BEGIN
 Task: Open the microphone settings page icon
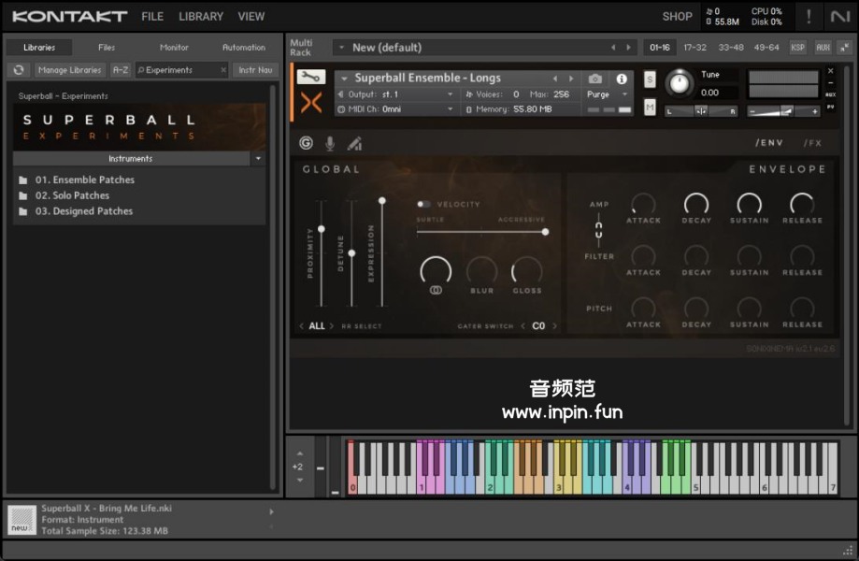pyautogui.click(x=330, y=143)
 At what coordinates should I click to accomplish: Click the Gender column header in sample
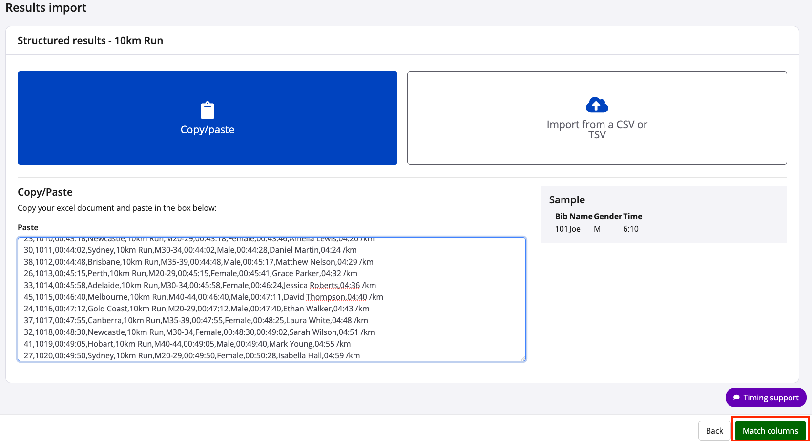tap(608, 216)
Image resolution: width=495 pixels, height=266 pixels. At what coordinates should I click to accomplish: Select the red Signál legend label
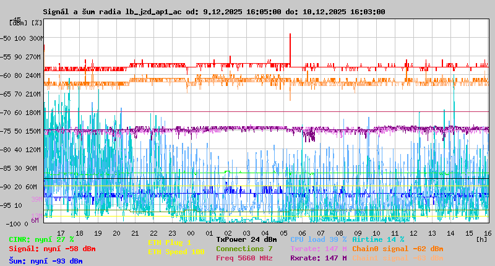tap(52, 249)
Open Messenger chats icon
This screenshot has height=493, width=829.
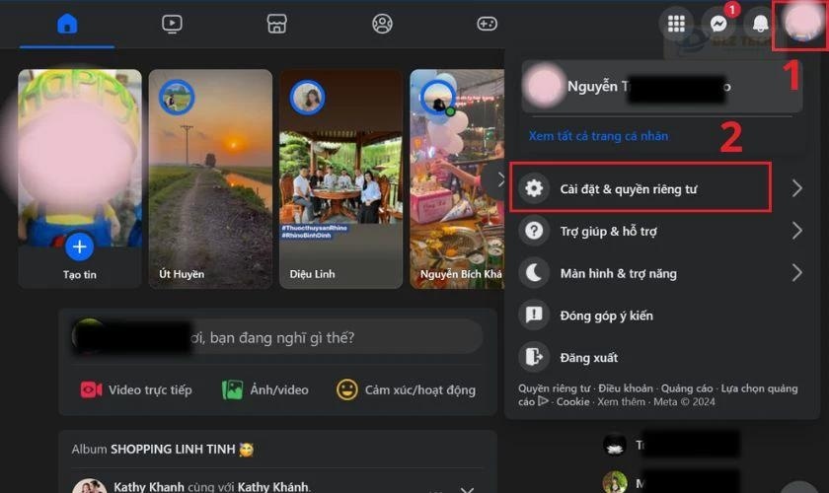tap(718, 25)
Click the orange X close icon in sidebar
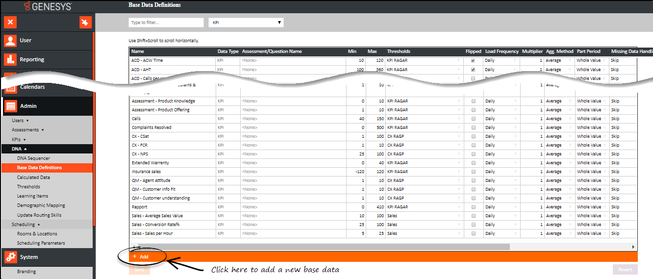The width and height of the screenshot is (653, 279). tap(10, 22)
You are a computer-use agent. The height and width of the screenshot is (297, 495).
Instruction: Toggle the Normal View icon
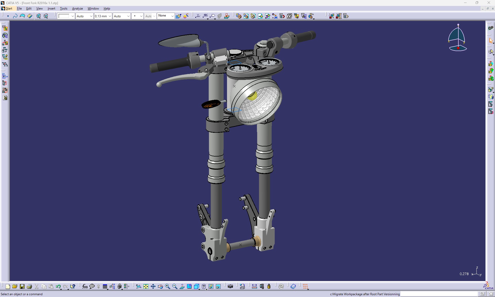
END
Task brief → Report every line of the rows above that contains the string "Open", treating uppercase and lowercase letters as distinct.

The solution →
 Task: Open the microphone settings page icon
Open Messenger chats icon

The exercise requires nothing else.